Former President Donald J. Trump, in a combative appearance before the National Association of Black Journalists, repeatedly disparaged Vice President Kamala Harris and the Black women interviewing him as he made the case on Wednesday that Black voters should vote for him in November.
In a 30-minute appearance, Mr. Trump made false and exaggerated claims about Ms. Harris, overstated his role in securing funding for historically Black colleges and universities and repeated his false assertion that he did more for Black Americans than any president since Abraham Lincoln. He also rehashed several other inaccurate claims about inflation, immigration and other topics that have become staples of his public appearances.
Here’s a fact check.
What Was Said
“I’ve known her a long time indirectly, not directly very much. And she was always of Indian heritage and she was only promoting Indian heritage. I didn’t know she was Black until a number of years ago, when she happened to turn Black.”
False. Ms. Harris, the daughter of an Indian American mother and Jamaican father, has consistently identified as Black in public life and long before she entered the national stage.
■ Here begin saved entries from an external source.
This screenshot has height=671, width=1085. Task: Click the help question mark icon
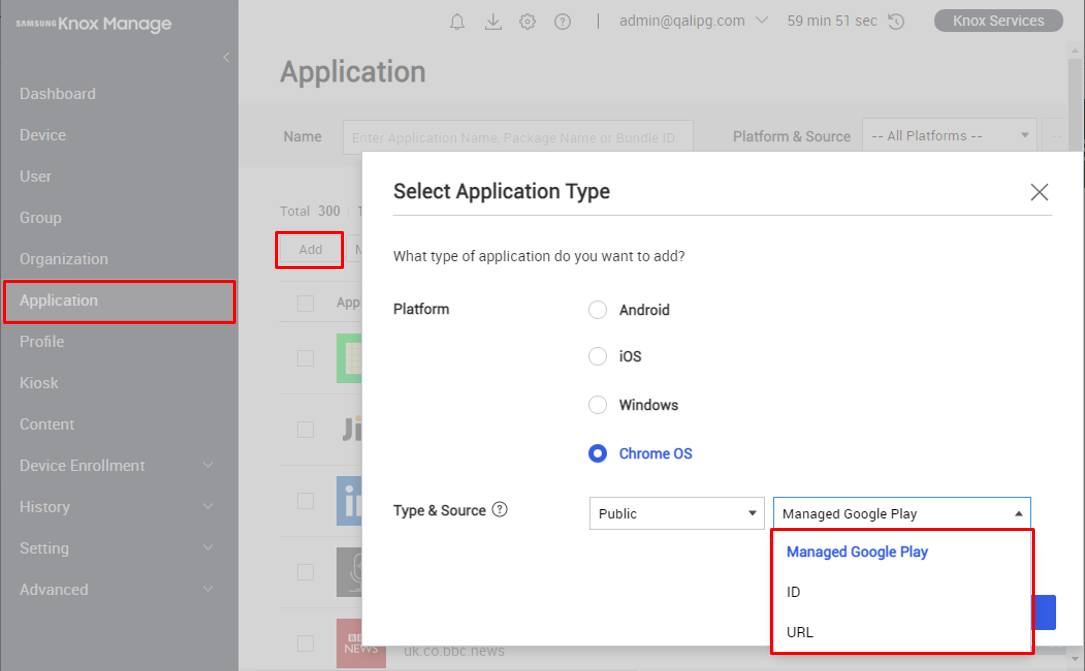562,21
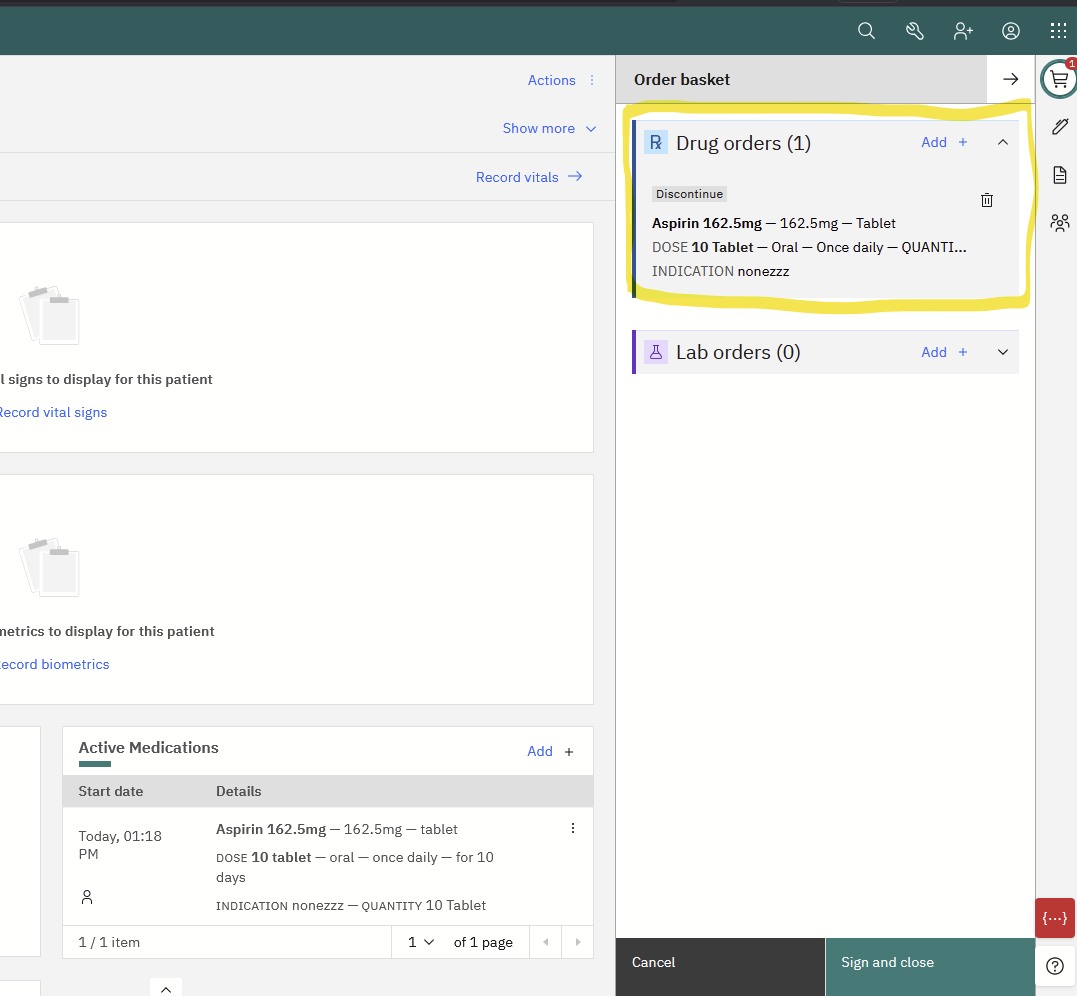The width and height of the screenshot is (1077, 996).
Task: Delete Aspirin order with trash icon
Action: [x=987, y=200]
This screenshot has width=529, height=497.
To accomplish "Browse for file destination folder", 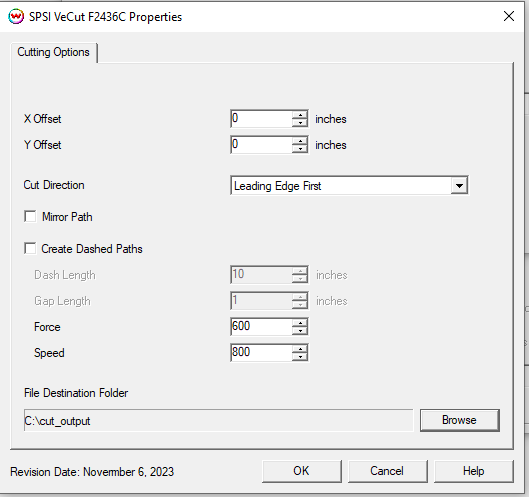I will (x=460, y=420).
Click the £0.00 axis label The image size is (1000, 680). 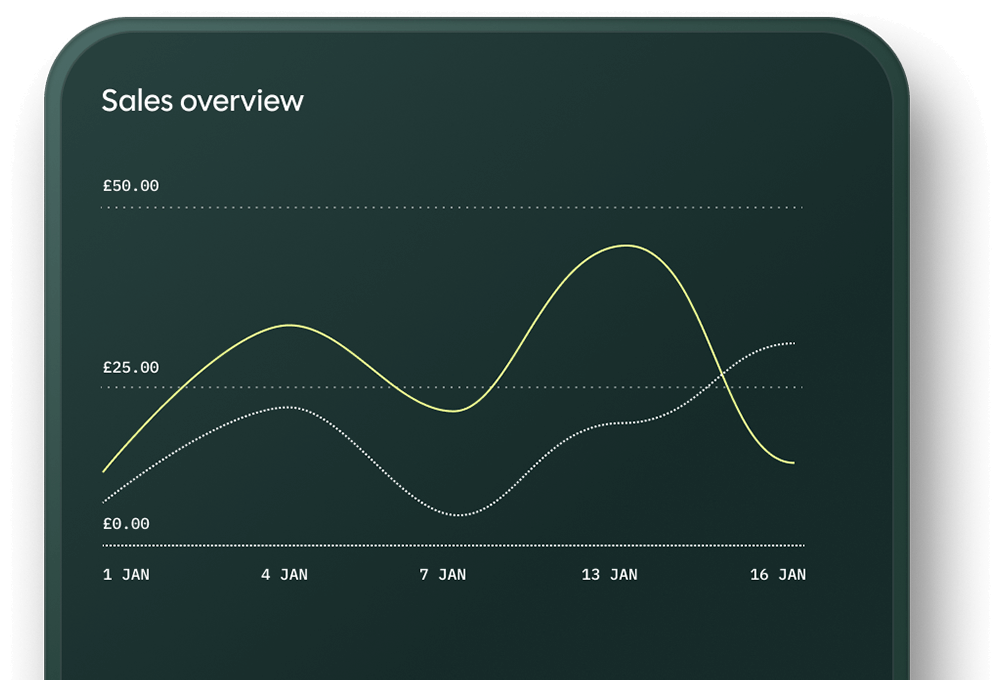click(x=126, y=524)
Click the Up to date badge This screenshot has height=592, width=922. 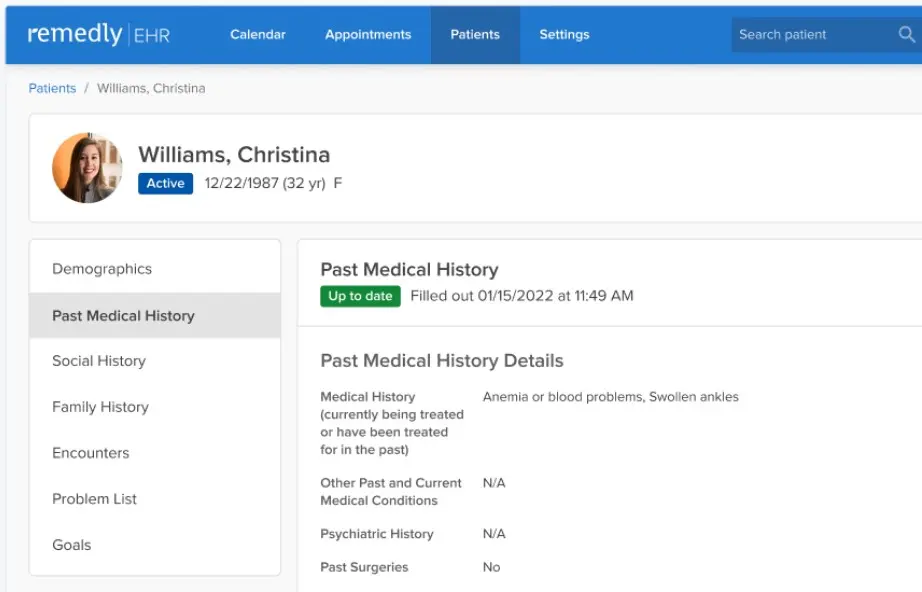pos(359,296)
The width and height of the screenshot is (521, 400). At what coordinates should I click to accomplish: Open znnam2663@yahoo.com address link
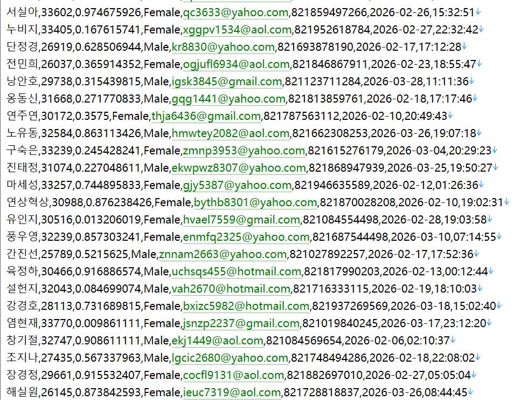(223, 255)
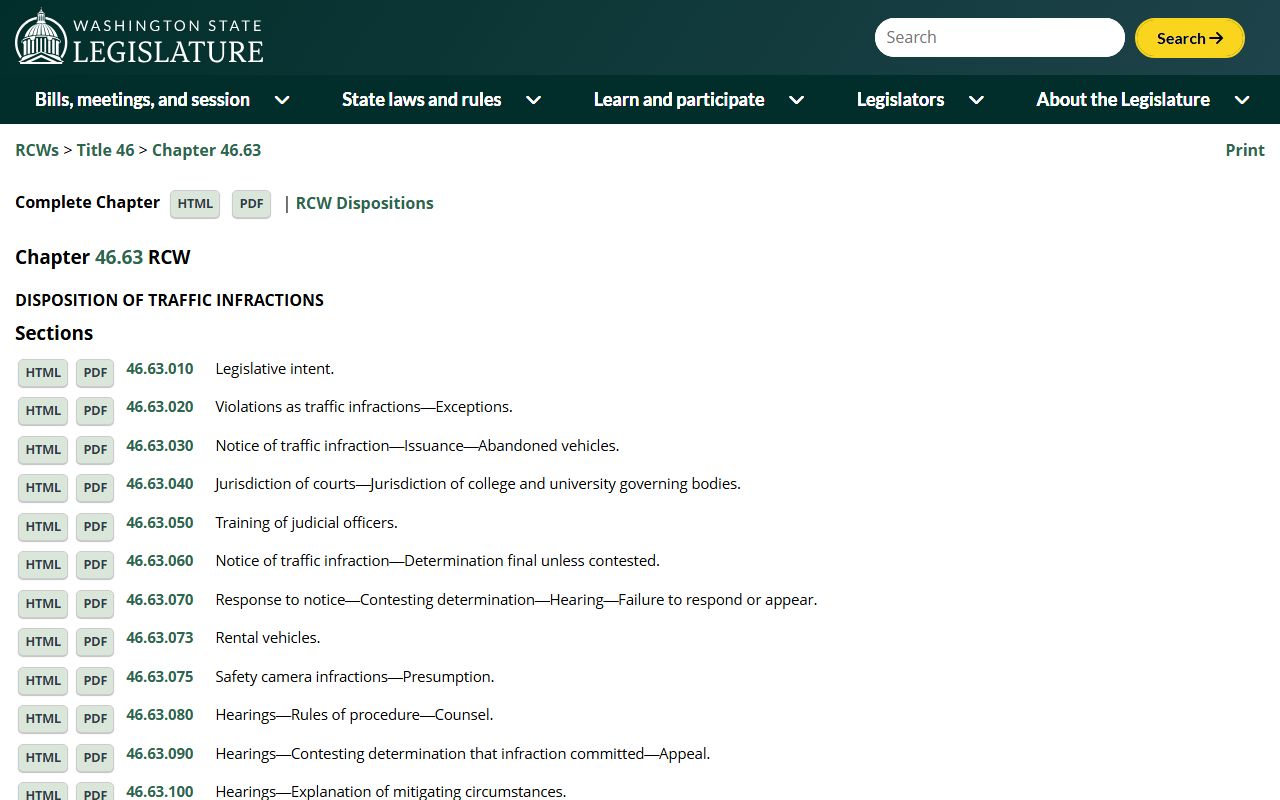Go to Title 46 breadcrumb

click(105, 150)
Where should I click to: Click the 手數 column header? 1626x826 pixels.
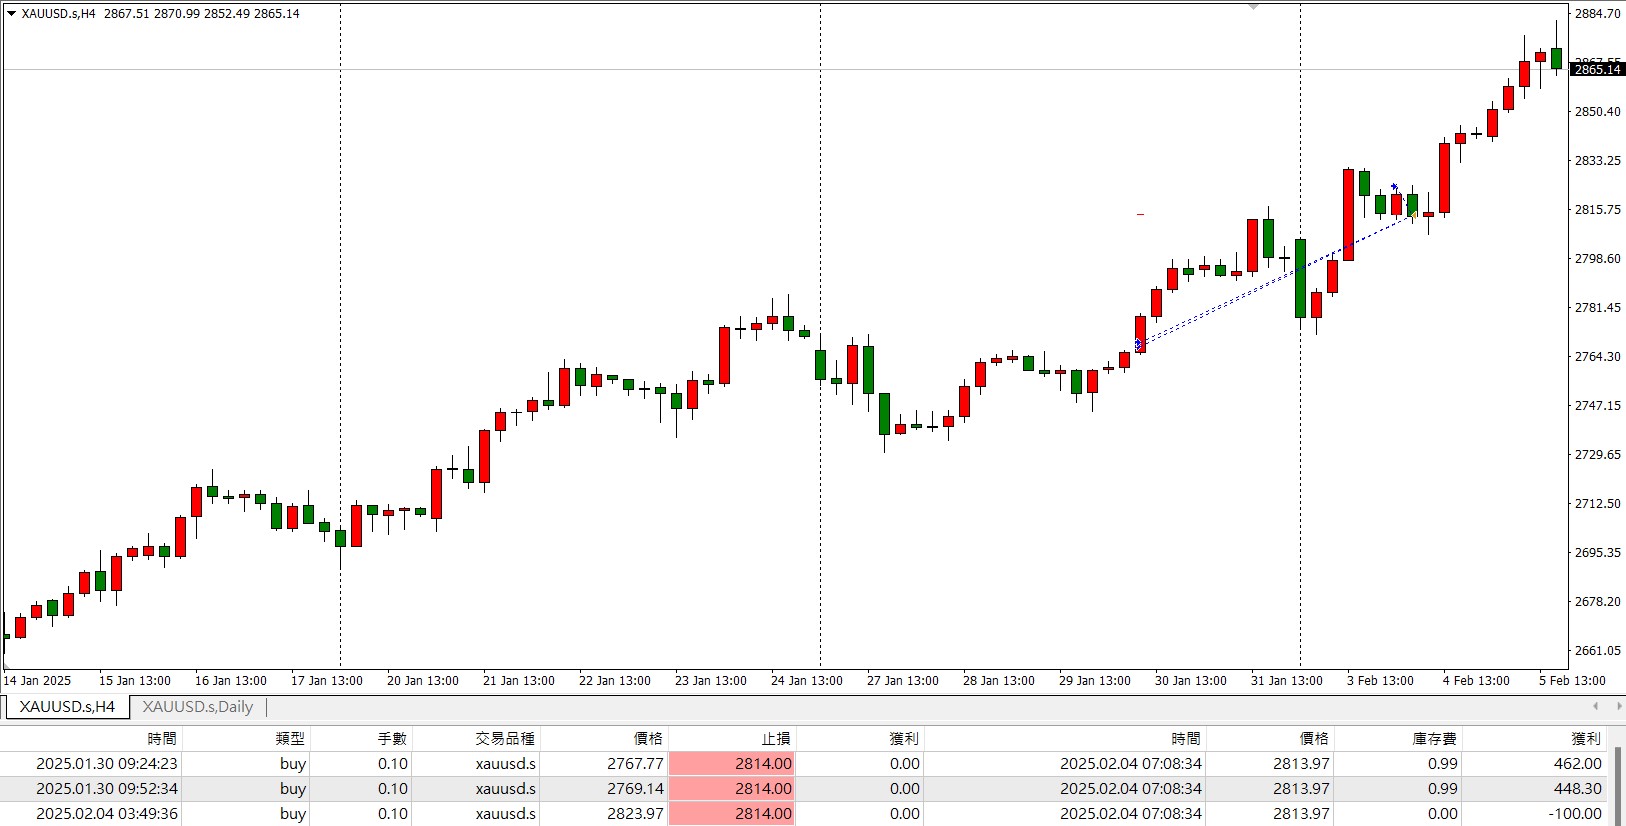coord(392,738)
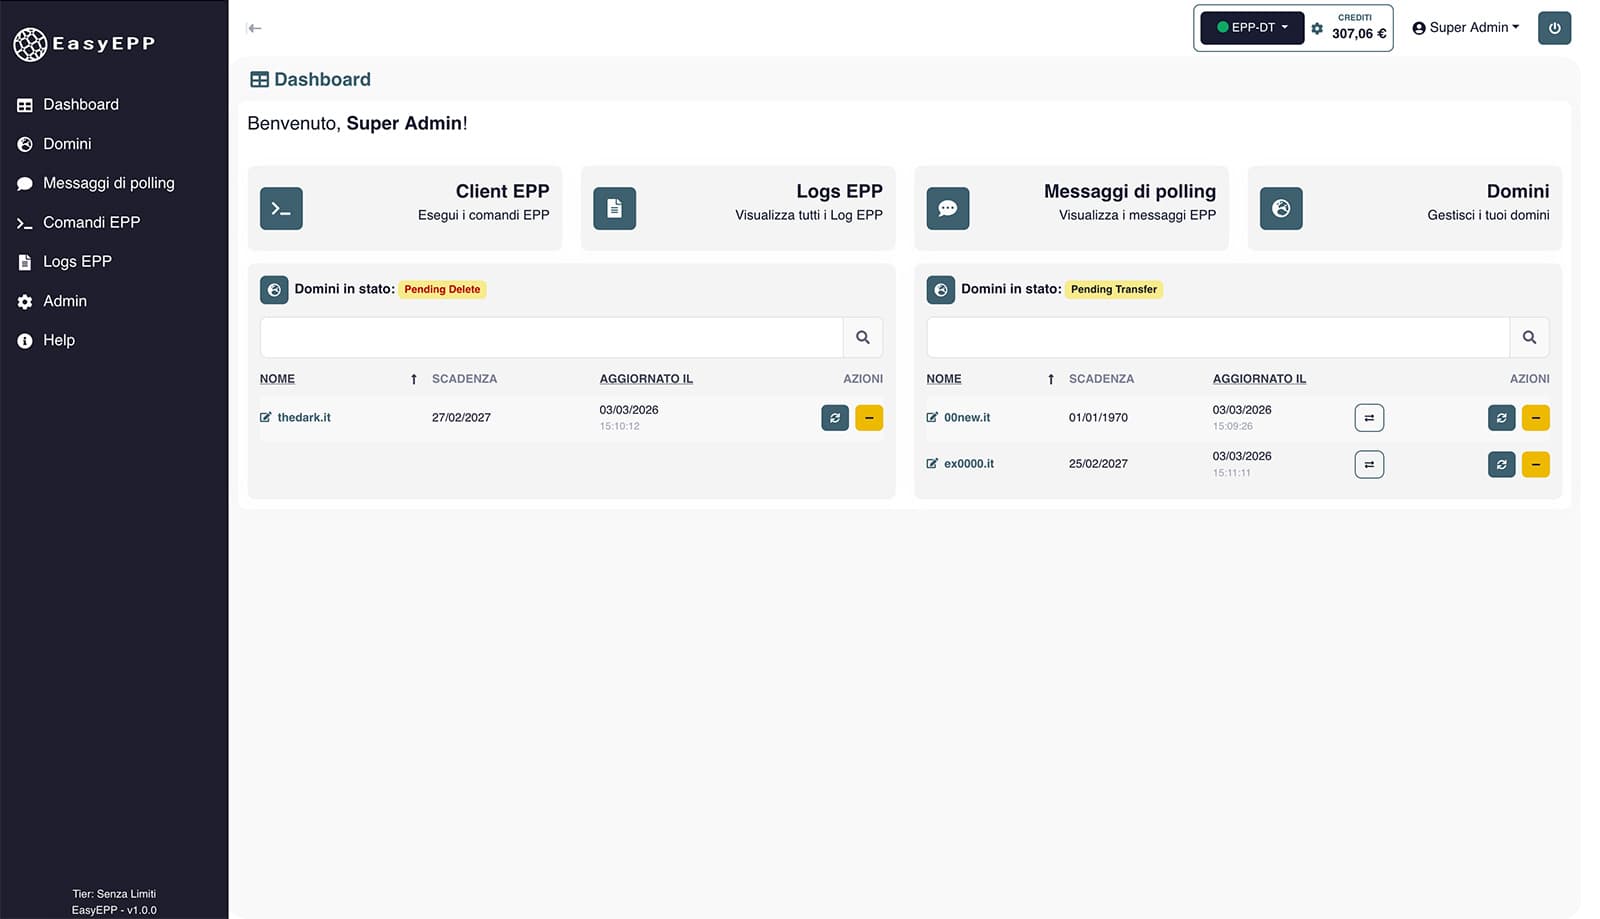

Ms. Harris told The Washington Post in 2019 that she had long been comfortable with her racial identity. The Post reported that during her 2010 race for attorney general of California, some members of the Indian American community in San Francisco had not known about Ms. Harris’s Indian heritage, and that in public office, Ms. Harris had “tended to stress issues over her personal biography.”
But Ms. Harris never hid her biracial background during various campaigns. In her 2019 autobiography, “The Truths We Hold,” Ms. Harris wrote that her family instilled “pride in our South Asian roots” in her and her sister, Maya, but that “my mother understood very well that she was raising two Black daughters.”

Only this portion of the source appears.